Acceleration in Policy Optimization
This work addresses the challenge of improving convergence speed in reinforcement learning for researchers and practitioners, though it appears incremental as it builds upon existing methods without claiming broad SOTA gains.
The paper tackles the problem of accelerating policy optimization in reinforcement learning by integrating foresight through optimistic and adaptive updates, resulting in a unifying paradigm that connects various existing algorithms and demonstrates design choices for acceleration in an illustrative task.

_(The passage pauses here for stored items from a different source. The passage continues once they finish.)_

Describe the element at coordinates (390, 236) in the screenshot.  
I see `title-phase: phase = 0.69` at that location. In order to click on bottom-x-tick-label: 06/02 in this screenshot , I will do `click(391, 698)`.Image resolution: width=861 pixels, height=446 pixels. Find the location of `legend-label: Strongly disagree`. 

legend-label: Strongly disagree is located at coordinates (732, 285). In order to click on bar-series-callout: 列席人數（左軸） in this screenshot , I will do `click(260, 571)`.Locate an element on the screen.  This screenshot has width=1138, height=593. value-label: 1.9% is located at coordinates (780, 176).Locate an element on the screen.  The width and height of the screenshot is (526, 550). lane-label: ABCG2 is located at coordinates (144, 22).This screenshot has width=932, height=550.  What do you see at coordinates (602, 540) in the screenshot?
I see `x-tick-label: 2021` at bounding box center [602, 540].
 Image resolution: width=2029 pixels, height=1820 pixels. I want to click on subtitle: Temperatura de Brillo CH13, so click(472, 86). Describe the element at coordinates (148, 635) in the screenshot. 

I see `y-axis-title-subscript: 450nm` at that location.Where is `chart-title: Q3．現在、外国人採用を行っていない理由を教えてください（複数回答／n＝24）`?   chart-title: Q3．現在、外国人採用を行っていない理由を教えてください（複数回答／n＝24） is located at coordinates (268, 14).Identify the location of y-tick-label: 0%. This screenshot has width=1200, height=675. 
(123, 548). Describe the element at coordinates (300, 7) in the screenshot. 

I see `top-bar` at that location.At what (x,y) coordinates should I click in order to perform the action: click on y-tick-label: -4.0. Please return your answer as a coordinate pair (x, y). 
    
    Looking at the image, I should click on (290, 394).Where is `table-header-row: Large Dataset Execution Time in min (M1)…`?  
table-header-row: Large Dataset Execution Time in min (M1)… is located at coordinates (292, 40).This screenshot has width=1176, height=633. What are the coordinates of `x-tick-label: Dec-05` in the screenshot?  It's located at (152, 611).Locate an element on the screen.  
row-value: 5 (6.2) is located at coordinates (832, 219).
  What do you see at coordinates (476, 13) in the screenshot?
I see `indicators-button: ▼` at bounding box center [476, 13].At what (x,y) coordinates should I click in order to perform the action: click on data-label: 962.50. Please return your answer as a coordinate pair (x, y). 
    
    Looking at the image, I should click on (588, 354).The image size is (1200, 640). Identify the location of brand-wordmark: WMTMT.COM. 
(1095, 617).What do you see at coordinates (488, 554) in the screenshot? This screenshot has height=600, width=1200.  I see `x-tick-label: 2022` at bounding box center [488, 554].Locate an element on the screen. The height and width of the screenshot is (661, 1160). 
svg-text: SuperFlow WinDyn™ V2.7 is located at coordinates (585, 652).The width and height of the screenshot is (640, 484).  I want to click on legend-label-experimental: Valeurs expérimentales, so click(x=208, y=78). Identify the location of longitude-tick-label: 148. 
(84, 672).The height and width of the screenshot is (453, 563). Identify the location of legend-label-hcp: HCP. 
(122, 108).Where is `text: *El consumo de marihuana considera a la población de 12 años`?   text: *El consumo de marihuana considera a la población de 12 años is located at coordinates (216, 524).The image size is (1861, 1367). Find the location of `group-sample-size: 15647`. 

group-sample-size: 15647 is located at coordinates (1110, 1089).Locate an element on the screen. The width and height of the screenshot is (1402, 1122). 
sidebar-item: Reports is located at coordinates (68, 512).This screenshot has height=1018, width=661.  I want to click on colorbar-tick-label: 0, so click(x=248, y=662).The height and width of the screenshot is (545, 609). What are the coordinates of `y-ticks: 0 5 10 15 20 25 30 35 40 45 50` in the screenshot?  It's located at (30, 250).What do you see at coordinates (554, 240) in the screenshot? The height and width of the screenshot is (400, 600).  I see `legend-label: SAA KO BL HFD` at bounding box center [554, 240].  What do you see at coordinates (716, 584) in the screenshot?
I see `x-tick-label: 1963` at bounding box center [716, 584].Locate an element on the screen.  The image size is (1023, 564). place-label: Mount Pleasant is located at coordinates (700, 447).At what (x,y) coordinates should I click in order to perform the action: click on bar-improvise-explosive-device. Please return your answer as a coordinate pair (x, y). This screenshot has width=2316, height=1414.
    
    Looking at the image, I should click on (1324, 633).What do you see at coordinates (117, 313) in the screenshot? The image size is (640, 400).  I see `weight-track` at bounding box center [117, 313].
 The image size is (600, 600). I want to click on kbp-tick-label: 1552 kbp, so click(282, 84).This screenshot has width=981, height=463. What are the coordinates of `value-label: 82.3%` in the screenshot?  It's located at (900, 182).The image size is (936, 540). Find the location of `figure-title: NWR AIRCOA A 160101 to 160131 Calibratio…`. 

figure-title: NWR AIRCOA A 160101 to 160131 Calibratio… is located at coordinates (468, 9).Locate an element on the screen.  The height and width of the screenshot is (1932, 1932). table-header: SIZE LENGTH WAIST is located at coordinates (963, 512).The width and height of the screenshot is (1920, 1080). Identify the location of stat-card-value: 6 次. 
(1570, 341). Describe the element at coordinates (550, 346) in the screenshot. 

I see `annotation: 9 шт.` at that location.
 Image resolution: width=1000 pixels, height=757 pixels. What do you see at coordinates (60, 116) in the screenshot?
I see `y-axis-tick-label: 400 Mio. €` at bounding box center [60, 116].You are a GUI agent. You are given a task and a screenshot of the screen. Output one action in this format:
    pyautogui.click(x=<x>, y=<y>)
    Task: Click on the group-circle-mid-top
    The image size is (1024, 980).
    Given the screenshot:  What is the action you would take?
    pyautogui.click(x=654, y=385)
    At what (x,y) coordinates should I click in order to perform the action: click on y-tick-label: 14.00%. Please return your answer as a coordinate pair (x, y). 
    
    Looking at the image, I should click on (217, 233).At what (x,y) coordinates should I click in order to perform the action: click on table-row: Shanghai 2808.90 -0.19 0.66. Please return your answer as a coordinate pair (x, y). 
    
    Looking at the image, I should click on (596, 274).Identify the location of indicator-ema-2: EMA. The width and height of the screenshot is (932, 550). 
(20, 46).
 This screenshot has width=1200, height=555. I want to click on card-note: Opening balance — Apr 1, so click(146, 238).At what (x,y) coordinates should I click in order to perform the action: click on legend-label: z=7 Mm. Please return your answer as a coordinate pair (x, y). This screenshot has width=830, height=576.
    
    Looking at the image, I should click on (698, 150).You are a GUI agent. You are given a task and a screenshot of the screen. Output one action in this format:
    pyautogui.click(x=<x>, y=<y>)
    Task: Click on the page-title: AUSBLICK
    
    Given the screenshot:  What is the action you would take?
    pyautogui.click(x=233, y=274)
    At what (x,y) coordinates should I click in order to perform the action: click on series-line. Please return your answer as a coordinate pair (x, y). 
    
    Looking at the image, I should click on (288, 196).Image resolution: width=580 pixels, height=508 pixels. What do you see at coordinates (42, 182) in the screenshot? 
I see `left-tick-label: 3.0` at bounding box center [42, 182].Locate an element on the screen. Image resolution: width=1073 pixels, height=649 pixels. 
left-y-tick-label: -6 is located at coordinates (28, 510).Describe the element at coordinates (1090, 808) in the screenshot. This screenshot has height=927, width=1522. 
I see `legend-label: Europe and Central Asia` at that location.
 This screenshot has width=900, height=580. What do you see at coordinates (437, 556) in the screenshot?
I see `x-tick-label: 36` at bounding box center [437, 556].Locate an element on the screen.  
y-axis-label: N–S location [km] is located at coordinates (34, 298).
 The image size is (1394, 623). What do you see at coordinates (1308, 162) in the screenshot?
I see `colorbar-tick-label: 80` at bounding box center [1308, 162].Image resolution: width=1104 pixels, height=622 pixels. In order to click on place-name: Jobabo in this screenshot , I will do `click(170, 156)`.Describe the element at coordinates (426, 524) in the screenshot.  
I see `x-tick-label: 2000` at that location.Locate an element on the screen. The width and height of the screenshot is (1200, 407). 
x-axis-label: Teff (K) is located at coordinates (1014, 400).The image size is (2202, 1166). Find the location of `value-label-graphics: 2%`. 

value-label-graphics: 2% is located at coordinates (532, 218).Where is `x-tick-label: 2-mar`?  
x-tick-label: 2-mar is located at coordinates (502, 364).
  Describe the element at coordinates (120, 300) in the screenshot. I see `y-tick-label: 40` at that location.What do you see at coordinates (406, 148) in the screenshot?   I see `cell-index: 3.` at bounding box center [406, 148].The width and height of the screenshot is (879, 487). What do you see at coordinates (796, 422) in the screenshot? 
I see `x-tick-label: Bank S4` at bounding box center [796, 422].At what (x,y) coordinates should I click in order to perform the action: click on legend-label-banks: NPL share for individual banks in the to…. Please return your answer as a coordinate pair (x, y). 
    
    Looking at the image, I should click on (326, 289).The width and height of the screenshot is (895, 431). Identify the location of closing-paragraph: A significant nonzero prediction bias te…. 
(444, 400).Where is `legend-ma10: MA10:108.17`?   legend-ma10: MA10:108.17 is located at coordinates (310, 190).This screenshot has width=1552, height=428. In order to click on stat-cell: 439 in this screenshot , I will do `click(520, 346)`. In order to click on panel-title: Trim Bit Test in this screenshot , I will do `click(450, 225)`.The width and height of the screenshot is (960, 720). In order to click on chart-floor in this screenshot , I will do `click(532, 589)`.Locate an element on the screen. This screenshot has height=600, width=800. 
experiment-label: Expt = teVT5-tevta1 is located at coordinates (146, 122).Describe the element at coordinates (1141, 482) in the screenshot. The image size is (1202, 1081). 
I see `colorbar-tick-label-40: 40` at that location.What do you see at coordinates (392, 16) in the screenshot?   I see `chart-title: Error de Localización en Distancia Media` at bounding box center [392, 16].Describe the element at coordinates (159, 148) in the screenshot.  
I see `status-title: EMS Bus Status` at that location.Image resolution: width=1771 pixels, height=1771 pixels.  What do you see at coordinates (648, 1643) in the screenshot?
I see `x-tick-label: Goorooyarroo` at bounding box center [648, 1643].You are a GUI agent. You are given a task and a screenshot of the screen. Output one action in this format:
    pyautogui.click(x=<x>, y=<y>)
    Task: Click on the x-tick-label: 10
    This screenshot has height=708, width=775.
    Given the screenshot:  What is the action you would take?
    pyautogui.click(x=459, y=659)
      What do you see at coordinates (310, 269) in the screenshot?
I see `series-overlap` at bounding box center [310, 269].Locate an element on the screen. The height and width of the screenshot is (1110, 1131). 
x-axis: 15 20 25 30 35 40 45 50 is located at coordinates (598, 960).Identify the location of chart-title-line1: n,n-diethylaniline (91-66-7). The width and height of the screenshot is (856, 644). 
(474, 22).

We work towards a unifying paradigm for accelerating policy optimization methods in reinforcement learning (RL) by integrating foresight in the policy improvement step via optimistic and adaptive updates. Leveraging the connection between policy iteration and policy gradient methods, we view policy optimization algorithms as iteratively solving a sequence of surrogate objectives, local lower bounds on the original objective. We define optimism as predictive modelling of the future behavior of a policy, and adaptivity as taking immediate and anticipatory corrective actions to mitigate accumulating errors from overshooting predictions or delayed responses to change. We use this shared lens to jointly express other well-known algorithms, including model-based policy improvement based on forward search, and optimistic meta-learning algorithms. We analyze properties of this formulation, and show connections to other accelerated optimization algorithms. Then, we design an optimistic policy gradient algorithm, adaptive via meta-gradient learning, and empirically highlight several design choices pertaining to acceleration, in an illustrative task.